Buckner joins his fellow white men but finds himself strangely reluctant to speak of the black woman. He learns that the local blacks are now being led by a strange "conjure man" named Saul Stark, who has vowed to kill all the whites in Grimesville and set up a black empire in America.  All are apprehensive concerning the imminent "uprising."  The scion of an important family, Buckner is looked to for leadership in the time of crisis.

The men of Grimesville had captured a frightened black man, Tope Sorely, and were about to interrogate him when Buckner arrived.  One of the men offers a whip to use as coercion but Buckner, loath to beat the truth from Tope, attempts to calm him instead.

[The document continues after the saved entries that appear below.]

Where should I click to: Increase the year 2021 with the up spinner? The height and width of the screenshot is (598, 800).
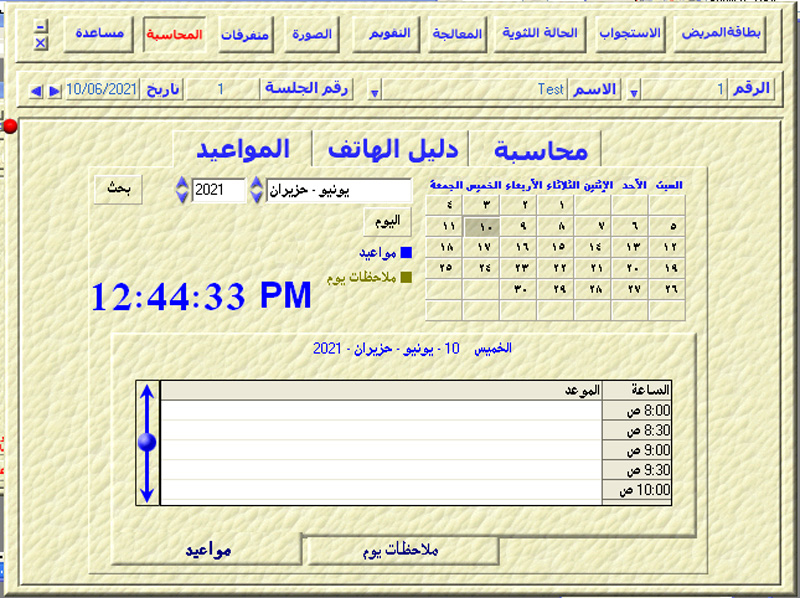pyautogui.click(x=181, y=183)
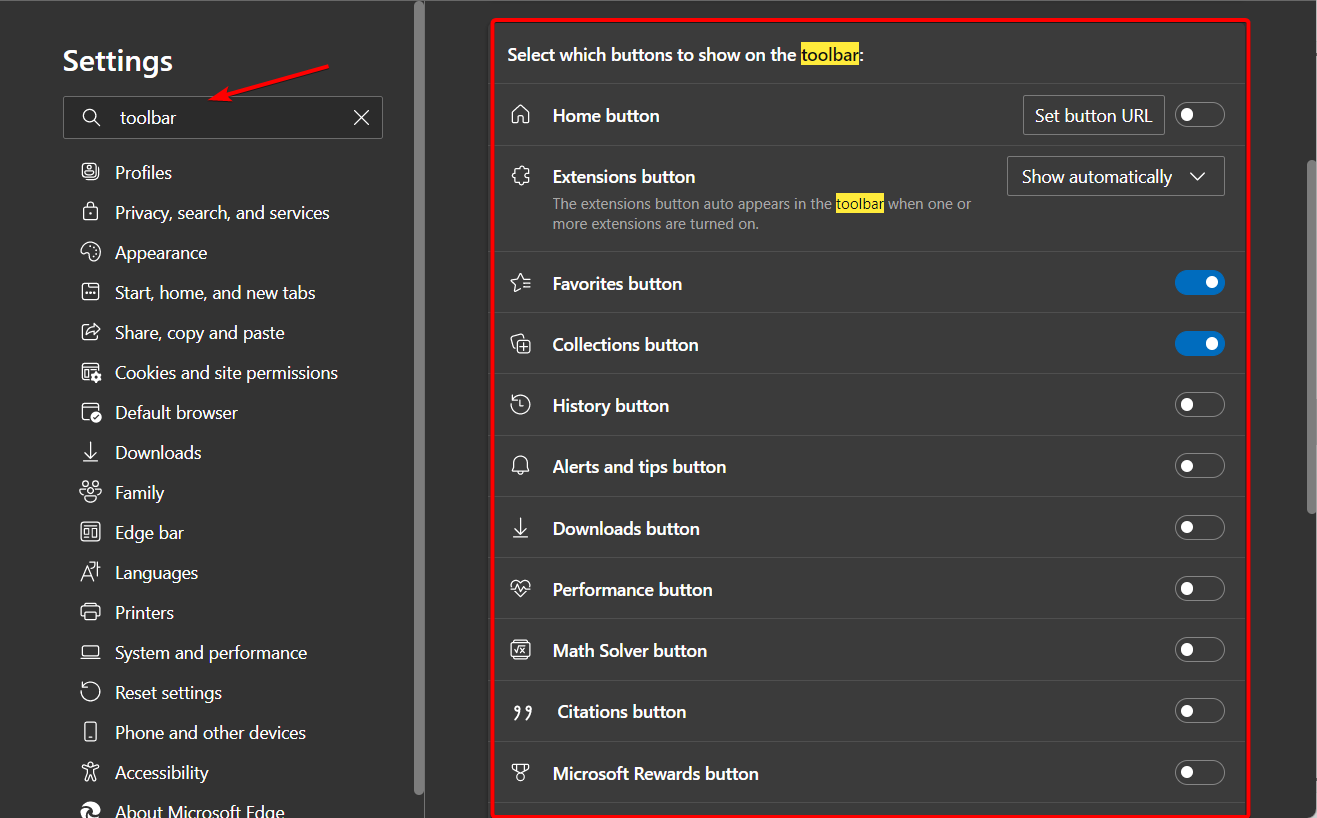
Task: Open Privacy, search, and services settings
Action: 222,213
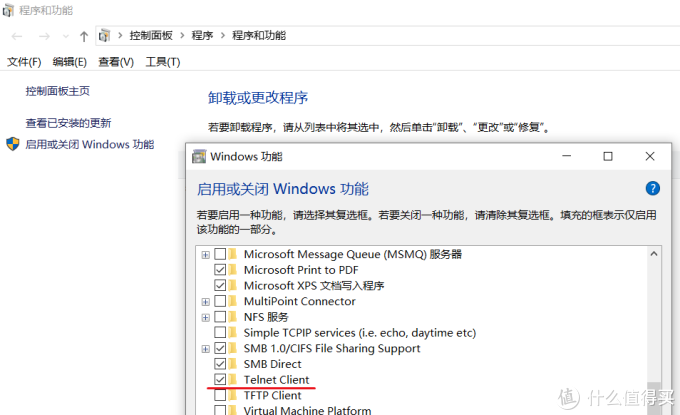
Task: Toggle the Microsoft Print to PDF checkbox
Action: tap(220, 270)
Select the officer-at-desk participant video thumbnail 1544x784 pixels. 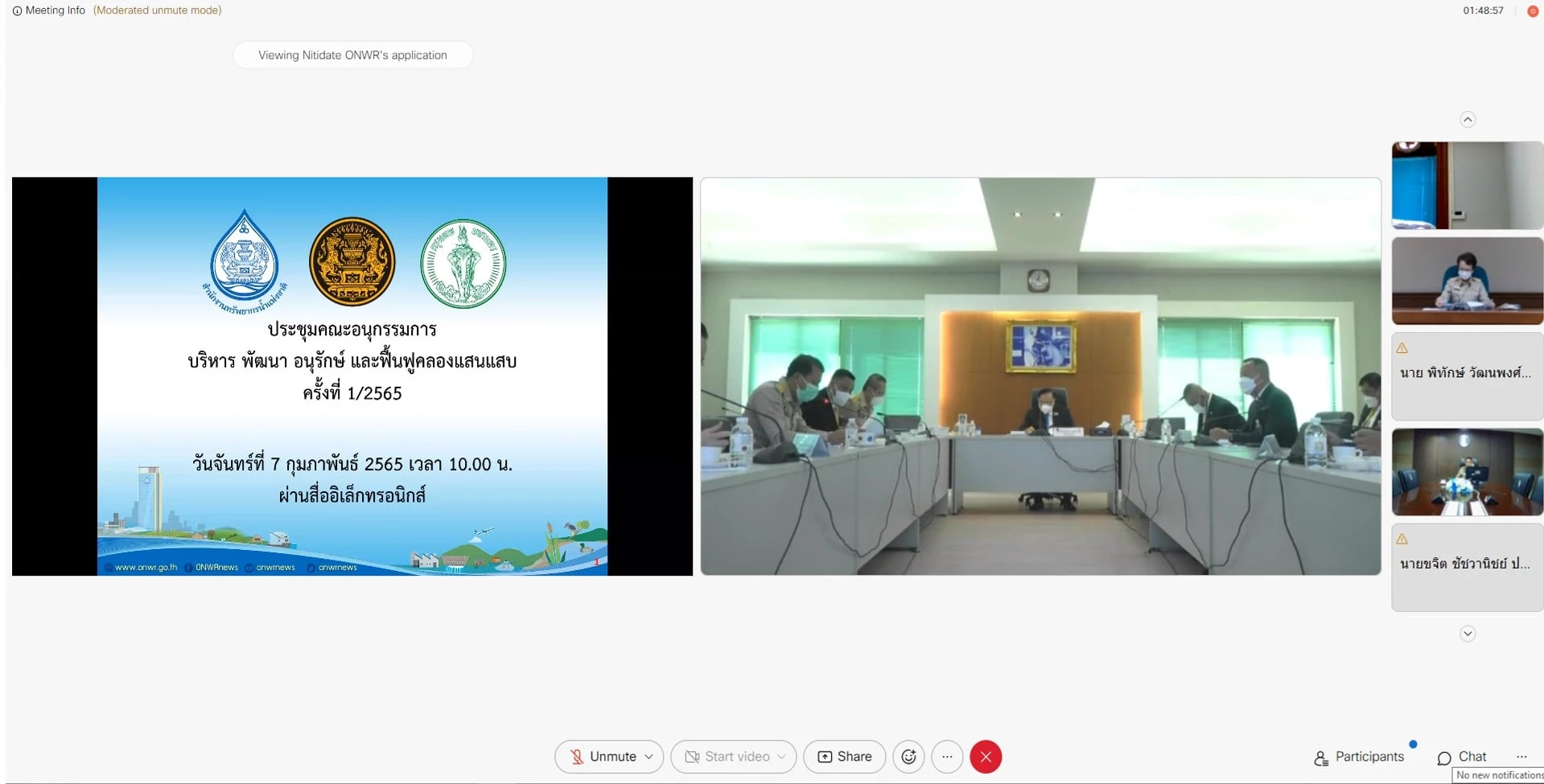point(1467,281)
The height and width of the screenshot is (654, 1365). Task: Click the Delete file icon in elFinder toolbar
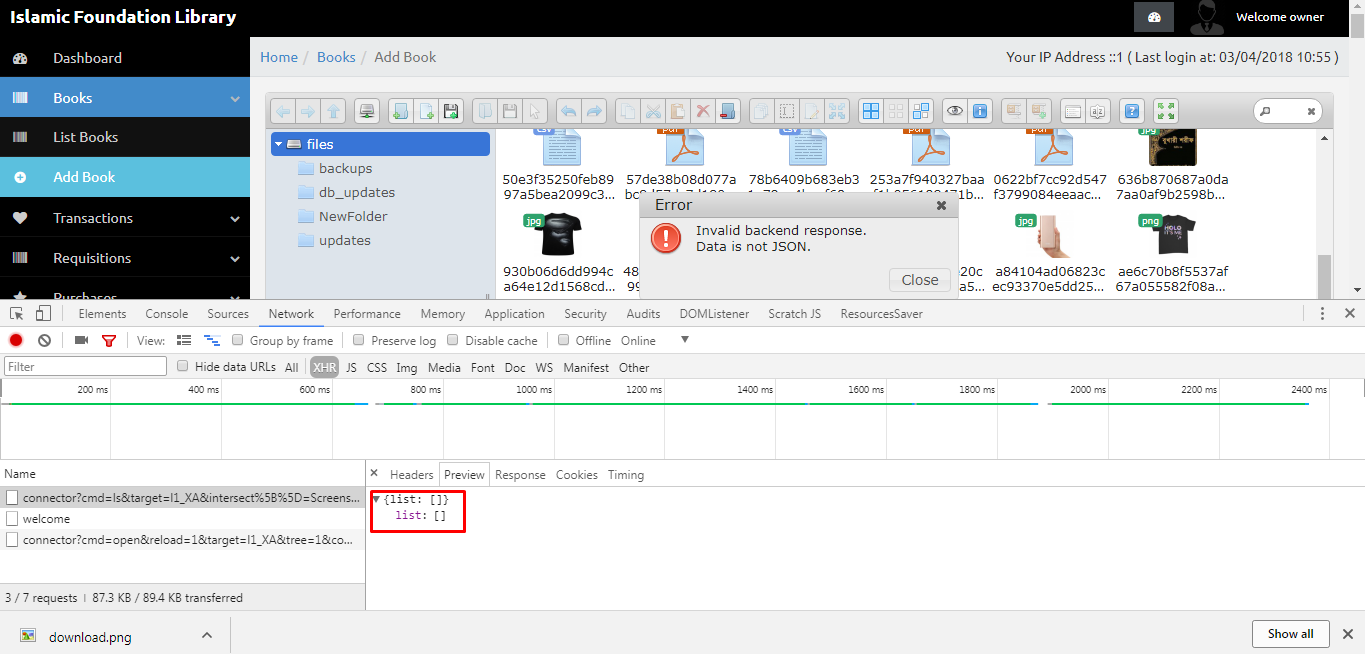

Tope is afraid of Stark's wrath should he betray his own master.  He fears Stark will use his magical powers to "put me in de swamp!"  Promises of protection persuade Tope to tell them of Stark's ambitions.  Buckner decides to confront Stark.  Traveling to Stark's cabin, Buckner finds that Stark is gone but instinctively realizes that he has left some sort of supernatural entity within the cabin to guard it and does not enter.  As he returns to his fellows, Buckner once again meets the quadroon girl.  "I have made a charm you cannot resist!" she gloats, and deep down the white man knows it is true.  She tells him that that very night she will summon him to her, that he will witness the Dance of the Skull, and that he will be powerless to resist.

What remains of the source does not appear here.